In practice, latent variable scales are not arbitrary; by constraining the first indicator’s loading to 1, the latent variable inherits the scale of the first indicator (Little et al., 2006). Nevertheless, we emphasize that researchers should carefully choose scaling methods and be aware of the impact of this decision for analysis and interpretation. Numerous sources are easily available in the literature already to help researchers understand the implications of scaling constraints (Gonzalez and Griffin, 2001; Klopp and Klößner, 2021; Klößner and Klopp, 2019; Schweizer and Troche, 2019; Steiger, 2002).

Second, after rejecting the idea of bias as a meaningful concept for evaluating the performance of SEM estimators, Y21 promotes the use of what is termed in Y21 the “signal to noise ratio,” which Y21 equates with “effect size.” Y21 further claims that, in a situation with two latent variables, PLS Mode B always yields a greater signal to noise ratio than ML-SEM for estimating the regression coefficient between the two latent variables (Yuan and Fang, 2021). This argument has two major problems. First, the signal-to-noise ratio discussed by Yuan and Fang (2021) is nothing more than a t-statistic, defined as the ratio of an estimate and its standard error. The t-statistic is not an effect size measure according to any common definition (Kelley and Preacher, 2012). By contrast, the t-statistic and the related p-value are measures of statistical significance. Indeed, the recent ASA guidelines on using and interpreting statistical significance clearly state “A p-value, or statistical significance, does not measure the size of an effect or the importance of a result” (Wasserstein and Lazar, 2016, p. 132).

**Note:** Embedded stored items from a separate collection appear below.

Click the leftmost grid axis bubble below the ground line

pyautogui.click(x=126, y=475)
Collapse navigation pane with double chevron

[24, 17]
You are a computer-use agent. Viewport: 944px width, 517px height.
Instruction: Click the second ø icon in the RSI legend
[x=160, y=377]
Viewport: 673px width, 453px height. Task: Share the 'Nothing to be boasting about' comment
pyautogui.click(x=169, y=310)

Second, it seems to us that Y21’s signal-to-noise analysis is incorrect in at least two different ways. The standard errors are taken from the OLS regression analysis that is applied to the PLS composites to obtain the path coefficient. The same error is present in Deng and Yuan (2023), which can be verified from their source code. As shown in Figure 4 of MoM, the variance of PLS estimates can be much greater than the variance of OLS estimates. This problem has been explained in prior research on PLS (Aguirre-Urreta and Rönkkö, 2018; Goodhue et al., 2006) and is now textbook knowledge:

Parametric significance tests used in regression analyses cannot be applied to test whether coefficients such as outer weights, outer loadings, and path coefficients are significant. Instead, PLS-SEM relies on a nonparametric bootstrap procedure (Hair et al., 2014, p. 130).

Perhaps even more problematically, as Schuberth et al. (2022) demonstrate, in a more realistic scenario with more than one predictor variable, the inconsistency of the PLS estimator can lead to incorrect results, failing to detect relationships that exist and detecting non-existent relationships, in contrast to ML-SEM that identifies the relationships correctly. As such, the claim by Y21 that an “inconsistent estimator can be more preferred if the purpose is to confirm a relationship between two constructs” (p. 3) is simply not true.

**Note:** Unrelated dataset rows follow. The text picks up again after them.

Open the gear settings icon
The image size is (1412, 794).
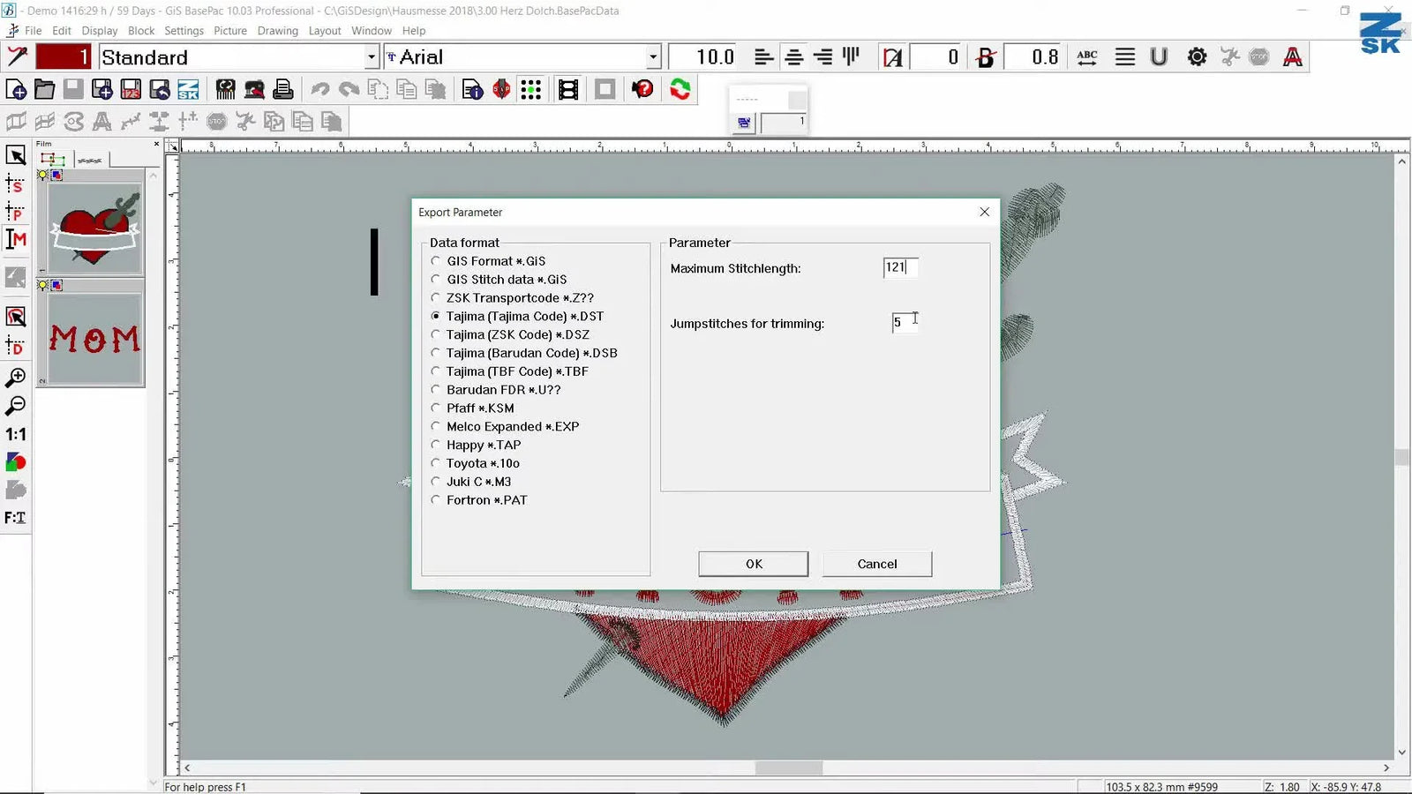pos(1197,57)
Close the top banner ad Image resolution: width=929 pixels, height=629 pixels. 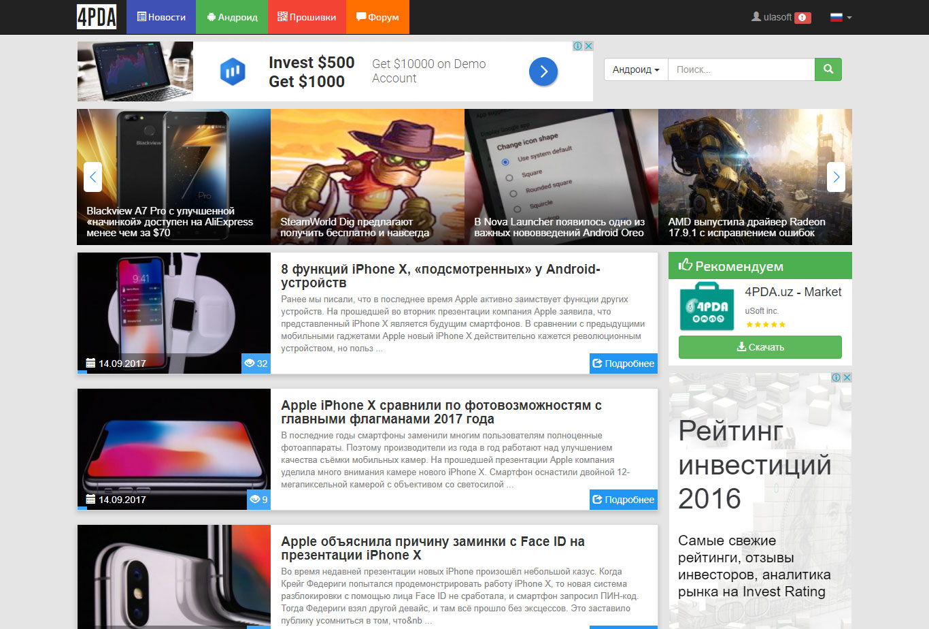tap(588, 46)
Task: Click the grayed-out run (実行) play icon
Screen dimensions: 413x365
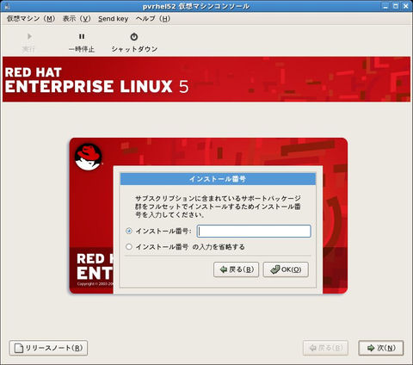Action: point(29,37)
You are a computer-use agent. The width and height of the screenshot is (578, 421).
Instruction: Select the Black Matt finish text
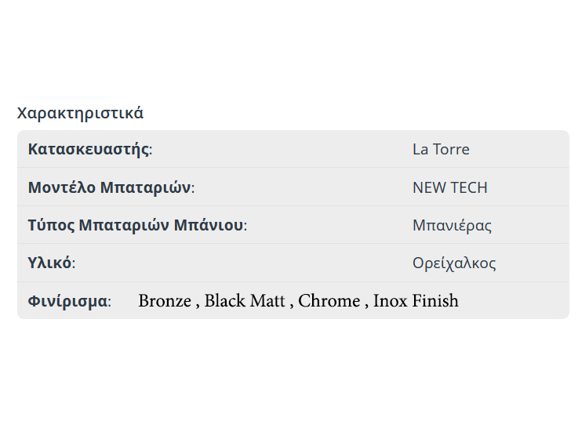coord(245,301)
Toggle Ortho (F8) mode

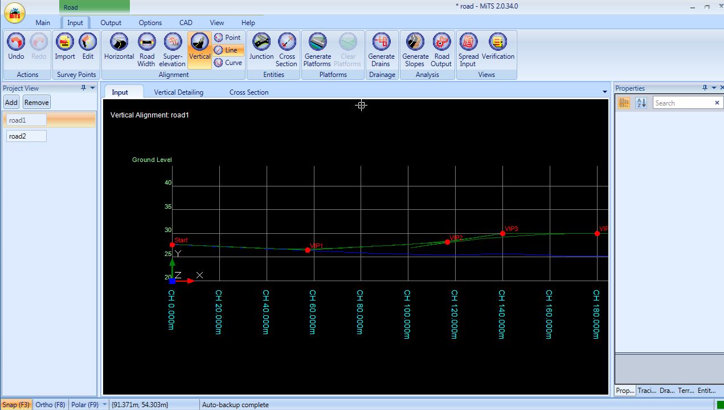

Still, the claims made in Y21 about signal to noise are interesting and worth some more discussion, lest they lead to the creation of yet another PLS myth. Specifically, to avoid issues of scaling, which we point out above, Y21’s indicator of “effect size” is dimensionless. However, even leaving aside the problem that their effect size measure is in reality not an effect size measure, it is still not clear what we can learn from Y21’s discussion. Specifically, whether or not the effect size indicator promoted in Y21 and Yuan and Fang (2021) is the most appropriate benchmark, and therefore that all prior simulations are meaningless (which we believe is a conclusion without solid grounding), Y21 tells us what we already know; in their own words: “Our empirical results indicate that PLS-SEM tends to have an inflated effect size even with normally distributed data” (Y21 this issue, emphasis added). It is thus unclear why anyone would use PLS over another method.

Therefore, it is hard to reconcile any claim that PLS has some kind of “optimal signal-to-noise ratio,” with the claim that it also has “inflated effect sizes” and/or “inflated type I errors and R-square values.” It appears that Y21 anticipates this objection, as they state that “maximization of R2 and capitalization on chance cannot be separated.” This statement may of course be true, but that is the case for any optimization problem, so the statement is disingenuous at best. In fact, some methods are more robust and less susceptible to this issue than others, and many are more robust than PLS (e.g. unit-weighted composites and sum scores, where the weights are fixed and thus immune to sampling fluctuations). Again, we return to the only logical conclusion; there is very little use for PLS in applied research. In Table 2, we provide a list of the main points made in Y21 (of relevance to MoM) and how they provide yet more evidence against the use of PLS.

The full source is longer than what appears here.